● Task directions
Give everything from the line containing "Expand the Payments" down to the line containing "Action: pos(305,29)" again, swapping "sidebar" for "side panel" and leaving all else as it stands.

··········

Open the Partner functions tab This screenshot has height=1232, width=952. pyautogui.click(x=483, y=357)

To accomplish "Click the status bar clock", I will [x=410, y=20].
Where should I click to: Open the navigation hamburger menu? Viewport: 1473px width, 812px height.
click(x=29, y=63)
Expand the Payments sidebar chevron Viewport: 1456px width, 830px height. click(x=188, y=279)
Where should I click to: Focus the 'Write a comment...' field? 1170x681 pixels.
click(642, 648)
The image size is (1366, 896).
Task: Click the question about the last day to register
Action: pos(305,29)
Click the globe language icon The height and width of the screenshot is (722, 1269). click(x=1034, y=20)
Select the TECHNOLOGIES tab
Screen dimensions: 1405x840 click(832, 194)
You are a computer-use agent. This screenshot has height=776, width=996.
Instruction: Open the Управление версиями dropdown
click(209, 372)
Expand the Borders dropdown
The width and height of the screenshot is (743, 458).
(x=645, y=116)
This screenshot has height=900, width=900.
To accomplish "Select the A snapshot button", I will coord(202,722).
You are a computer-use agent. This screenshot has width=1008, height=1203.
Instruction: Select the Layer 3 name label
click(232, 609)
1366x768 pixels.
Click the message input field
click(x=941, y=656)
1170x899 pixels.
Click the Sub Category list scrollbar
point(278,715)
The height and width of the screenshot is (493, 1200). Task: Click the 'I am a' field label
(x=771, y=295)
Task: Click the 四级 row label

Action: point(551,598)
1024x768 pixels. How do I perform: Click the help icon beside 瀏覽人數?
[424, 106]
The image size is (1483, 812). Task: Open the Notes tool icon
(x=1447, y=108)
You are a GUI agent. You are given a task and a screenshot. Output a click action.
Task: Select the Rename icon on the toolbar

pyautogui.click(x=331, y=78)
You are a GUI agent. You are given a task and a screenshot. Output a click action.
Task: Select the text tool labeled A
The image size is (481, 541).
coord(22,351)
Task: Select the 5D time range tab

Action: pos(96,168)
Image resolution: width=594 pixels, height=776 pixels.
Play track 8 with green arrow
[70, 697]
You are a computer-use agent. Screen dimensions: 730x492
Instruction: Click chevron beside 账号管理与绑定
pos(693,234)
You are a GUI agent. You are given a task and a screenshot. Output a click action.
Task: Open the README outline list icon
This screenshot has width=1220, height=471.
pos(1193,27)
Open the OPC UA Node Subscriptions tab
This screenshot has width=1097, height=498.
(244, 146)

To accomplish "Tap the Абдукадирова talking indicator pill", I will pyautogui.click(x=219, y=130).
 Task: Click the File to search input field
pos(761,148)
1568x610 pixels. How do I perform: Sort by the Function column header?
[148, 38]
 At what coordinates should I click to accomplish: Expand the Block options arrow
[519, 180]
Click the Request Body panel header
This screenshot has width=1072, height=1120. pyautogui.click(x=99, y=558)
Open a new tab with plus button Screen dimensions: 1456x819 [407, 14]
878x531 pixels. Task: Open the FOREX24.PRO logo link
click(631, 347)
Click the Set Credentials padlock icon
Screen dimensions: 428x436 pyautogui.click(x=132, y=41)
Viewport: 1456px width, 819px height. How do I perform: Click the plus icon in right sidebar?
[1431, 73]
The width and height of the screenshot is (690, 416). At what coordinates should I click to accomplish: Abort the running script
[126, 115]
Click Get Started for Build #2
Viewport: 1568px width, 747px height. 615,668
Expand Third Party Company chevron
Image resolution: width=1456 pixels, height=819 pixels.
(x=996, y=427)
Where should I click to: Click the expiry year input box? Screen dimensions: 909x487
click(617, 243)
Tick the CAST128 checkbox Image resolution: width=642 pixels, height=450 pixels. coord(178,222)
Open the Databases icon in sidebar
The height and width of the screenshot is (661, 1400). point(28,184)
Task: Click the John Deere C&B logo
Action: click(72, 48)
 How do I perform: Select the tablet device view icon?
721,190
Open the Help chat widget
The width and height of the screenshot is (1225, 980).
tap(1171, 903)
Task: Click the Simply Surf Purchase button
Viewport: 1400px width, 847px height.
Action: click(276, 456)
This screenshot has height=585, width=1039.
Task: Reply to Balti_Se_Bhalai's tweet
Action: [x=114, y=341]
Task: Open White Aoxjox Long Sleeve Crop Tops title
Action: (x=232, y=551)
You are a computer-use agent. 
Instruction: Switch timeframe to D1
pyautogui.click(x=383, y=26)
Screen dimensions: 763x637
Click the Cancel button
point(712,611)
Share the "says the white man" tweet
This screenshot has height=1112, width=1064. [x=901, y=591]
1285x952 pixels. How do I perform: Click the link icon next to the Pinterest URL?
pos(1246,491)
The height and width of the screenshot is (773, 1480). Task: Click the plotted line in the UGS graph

··········

● Task result
Expand the Payments side panel chevron Viewport: 1456px width, 830px height. click(x=188, y=279)
Where should I click to: Focus the 'Write a comment...' field? 1170x681 pixels.
click(642, 648)
The image size is (1366, 896).
Task: Click the question about the last day to register
Action: pos(305,29)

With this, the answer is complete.